“Mom, the deed is still in your name, right?” she asked with a tiny flicker of hope in her eyes.
“Yes, it is,” I said. That single word reintroduced reality into a situation built on lies because while Austin and Frances made her feel powerless, they never actually made it true.
Houses have paperwork, and paperwork has a memory that does not care who speaks the loudest in an argument. I asked to see her messages, and she unlocked her phone to show me the texts telling her to leave and not to create a scene.
The one from Frances was even uglier because she told Callista she should be grateful she was allowed to stay in the house as long as she did. I kept scrolling and found months of belittling messages questioning where she was and why she spent twelve dollars more than expected at the store.
None of the texts contained physical bruises, but every single one of them left fingerprints on her soul. I called my old friend Miranda before lunch because she is the kind of attorney who looks like a piano teacher but acts like a surgeon in a courtroom.

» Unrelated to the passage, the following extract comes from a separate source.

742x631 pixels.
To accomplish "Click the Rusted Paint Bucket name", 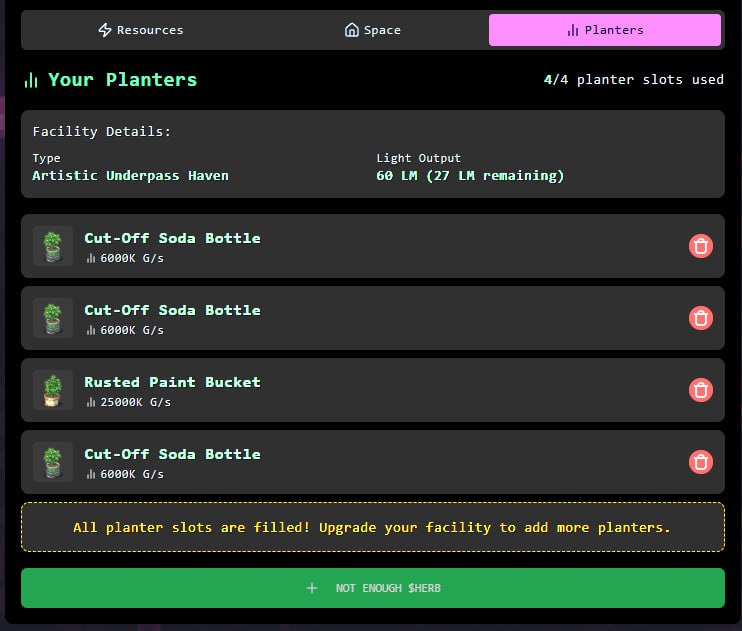I will click(x=172, y=382).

Miranda asked if the deed was still in my name and if I had proof that Austin threw my daughter out of the property. When I confirmed everything, she told me not to warn them and to meet her at the county records office in an hour.
While Toby played on the rug and Callista paced the kitchen, I dug through my file cabinet for the property documents. I gathered the original purchase papers and the tax receipts before adding the printed screenshots of the abusive messages Austin had sent.
Miranda met me in the records room and scanned the history of the house before her voice went flat with professional anger. “Someone attempted to file a quitclaim transfer six weeks ago, but it was rejected because the signature did not match,” she revealed.
My stomach tightens as I realized they tried to steal the house itself while convincing my daughter she had no claim to anything inside it. Miranda requested a copy of the rejected filing and told me we were now dealing with property fraud and an illegal lockout.
She said we needed to get Callista back into the house with a police standby to retrieve her belongings and inspect the property as the legal owner. Callista said nothing as we drove toward the house later that afternoon while Toby stayed with a trusted neighbor.
A patrol officer met us in the driveway of the house on Larkspur Lane to keep the peace while we entered the home. The front porch looked exactly as it always did, which felt like an insult given the cruelty that had been happening behind the door.